All other equipment associated with CUiNet and CSC's connection to
CUiNet is owned or leased by Cavion, whether located at a CSC
facility or a Cavion facility. Title and risk of loss to any
equipment purchased by CSC will pass to CSC upon delivery to the
shipping carrier. Cavion retains a security interest in equipment
purchased until final payment of the set-up fees. CSC is responsible
for equipment installation and wiring at CSC's facility, with
assistance from Cavion engineering staff. Equipment is deemed
accepted upon the first successful use of CUiNet.
8. NETWORK OPERATIONS.
8.1 Cavion will provide telephone support to CSC during regular
business hours at the nearest Cavion staffed facility.
Emergency support is available 24 hours per day, 365 days per
year. Cavion will maintain, administer and upgrade CUiNet as
appropriate (in Cavion's judgment) for effective network
operations. Should an upgrade of CUiNet require upgrade of
CSC's in-house equipment or software to remain compatible, the
upgrade of CSC's in-house equipment or software will be CSC's
responsibility. CSC is solely responsible for providing support
to its users relating to the licensed software.
8.2 Cavion will maintain the network connection equipment
provided to CSC's facility under this agreement, whether the
equipment belongs to CSC or Cavion. However, CSC is responsible
for maintaining in appropriate operating environment and
restricting access to the connection equipment. Cavion relies
on CSC to promptly notify Cavion of any problem affecting CSC's
connection to CuiNet, and to cooperate with Cavion (including
providing access to CSC's facility and technical personnel) as
needed to correct any such problem.
8.3 CUiNet uses standard telecommunication links and standard
network server technology. While expected to be minimal,
unscheduled temporary service disruptions cannot be completely
eliminated. Network service will also be limited or interrupted
from time to time for scheduled maintenance, network expansion,
upgrades or other administrative purposes. Cavion will make
commercially reasonable efforts to notify CSC in advance of
scheduled downtime, and to limit scheduled downtime to off-peak
hours.
8.4 Cavion reserves the right to monitor CUiNet traffic as
appropriate (in Cavion's judgment) for proper operation of
CUiNet and as otherwise required or permitted by law. However,
Cavion does not have the practical ability to control the
conduct of users of CUiNet and assumes no liability for such
conduct.
9. STANDARDS OF USE. If access to CUiNet is provided to CSC for
purposes other than enabling remote access to CSC's co-located
equipment, CSC will use CUiNet and will permit the use of CUiNet only
in a manner that is lawful, consistent with the rights of other users
and third parties, in keeping with accepted Internet etiquette, and
not disruptive to the operations of CUiNet. CSC will provide access
to CUiNet only to its employees, independent contractors and
examiners, and only from equipment located at CSC's facilities. CSC
will communicate the restrictions described in this section to anyone
to whom it provides access. Vendors who use CUiNet to provide
services to CSC must do so by agreement with Cavion. CSC agrees to
comply with any rules and policies posted on CUiNet's web server that
are generally applicable to users of CUiNet. Material breach of this
section will be cause for immediate suspension of service or
termination of agreement.
10. SECURITY. Cavion will take commercially reasonable steps to ensure
that CUiNet interfaces to the Internet are protected using network
firewalls, encryption, and/or other appropriate security measures.

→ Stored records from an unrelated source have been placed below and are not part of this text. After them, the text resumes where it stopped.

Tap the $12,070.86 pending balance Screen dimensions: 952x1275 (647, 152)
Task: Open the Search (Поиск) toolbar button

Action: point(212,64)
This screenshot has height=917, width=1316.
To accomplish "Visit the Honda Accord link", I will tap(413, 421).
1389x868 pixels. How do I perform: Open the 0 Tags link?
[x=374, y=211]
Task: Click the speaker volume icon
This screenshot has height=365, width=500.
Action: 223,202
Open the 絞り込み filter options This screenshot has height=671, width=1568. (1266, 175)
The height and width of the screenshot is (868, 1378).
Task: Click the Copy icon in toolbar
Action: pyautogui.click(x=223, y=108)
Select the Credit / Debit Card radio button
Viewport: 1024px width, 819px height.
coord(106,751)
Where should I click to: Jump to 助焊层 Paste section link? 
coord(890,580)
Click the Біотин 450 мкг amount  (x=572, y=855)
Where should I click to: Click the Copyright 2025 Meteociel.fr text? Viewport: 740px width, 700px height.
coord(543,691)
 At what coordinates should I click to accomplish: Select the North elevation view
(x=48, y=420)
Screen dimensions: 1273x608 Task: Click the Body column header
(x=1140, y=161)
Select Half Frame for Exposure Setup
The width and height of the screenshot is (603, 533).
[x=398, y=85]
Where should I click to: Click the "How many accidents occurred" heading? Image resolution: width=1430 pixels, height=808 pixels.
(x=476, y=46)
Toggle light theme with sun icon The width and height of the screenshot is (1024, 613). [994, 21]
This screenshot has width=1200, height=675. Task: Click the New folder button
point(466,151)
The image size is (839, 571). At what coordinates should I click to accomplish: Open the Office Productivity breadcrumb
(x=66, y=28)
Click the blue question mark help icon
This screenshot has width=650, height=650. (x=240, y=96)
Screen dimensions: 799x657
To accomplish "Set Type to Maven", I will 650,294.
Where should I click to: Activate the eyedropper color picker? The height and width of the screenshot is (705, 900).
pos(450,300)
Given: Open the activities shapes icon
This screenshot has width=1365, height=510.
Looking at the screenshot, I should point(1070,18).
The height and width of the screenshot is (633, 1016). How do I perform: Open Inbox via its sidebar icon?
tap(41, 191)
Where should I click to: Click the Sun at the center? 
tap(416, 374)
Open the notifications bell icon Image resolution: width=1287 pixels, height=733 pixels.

CSC is responsible for (a) the security of network equipment located
at CSC's facility, and (b) safeguarding any passwords or other
validation information assigned to CSC. In addition, while the
private telecommunication circuits between CSC's facility and CUiNet
provide physical security for CSC's unencrypted network traffic,
these circuits are owned and operated by telecommunications providers
and Cavion does not guarantee their security.
11. LIMITED WARRANTIES.
11.1 Cavion warrants CUiNet and the licensed software in
accordance with the limited warranty described in the Limited
Warranty Schedule to this agreement. Cavion may modify this
warranty in its sole discretion, upon at least 30 days notice to
CSC. This warranty is exclusively for the benefit of CSC, and
is not transferable without Cavion's prior written consent.
11.2 Each party represents and warrants to the other that (a) it
owns or has the right to use all material contained in the link
file and all materials at the target site, and (b) the use of
the link file as contemplated by this agreement does not violate
any criminal laws or infringe the copyright, trademark or other
intellectual property rights of any third party.
12. LIMITATION OF LIABILITY. In no event will either party be liable for
lost data, lost profits, or any other incidental, consequential or
exemplary damages, even if the party is aware of the possibility of
such damages. In no event will either party's liability for any
claim related to this agreement exceed the amount paid by the other
party under this agreement during the six months prior to the claim,
except in the case of the liable party's gross negligence or willful
misconduct.
13. CONFIDENTIALITY.
13.1 "Confidential information" means any and all confidential
business information concerning either party that is disclosed
to the other party in connection with this agreement, including
all confidential information disclosed to CSC concerning Cavion
technology and including the terms of this agreement. Any
confidential financial information of CSC users or their members
to which Cavion may have access as network administrator will be
treated as confidential information of CSC. "Confidential
information" does not include information which the recipient
can show (a) is public (other than through the recipient's
actions), (b) was rightfully disclosed to the recipient by a
third party, or (c) was independently developed by the
recipient. Information that is not otherwise confidential will
not be treated as confidential merely because it is disclosed
under this agreement.
13.2 Each party (and its employees and agents) (a) will use the
same degree of care (and at least a reasonable degree of care)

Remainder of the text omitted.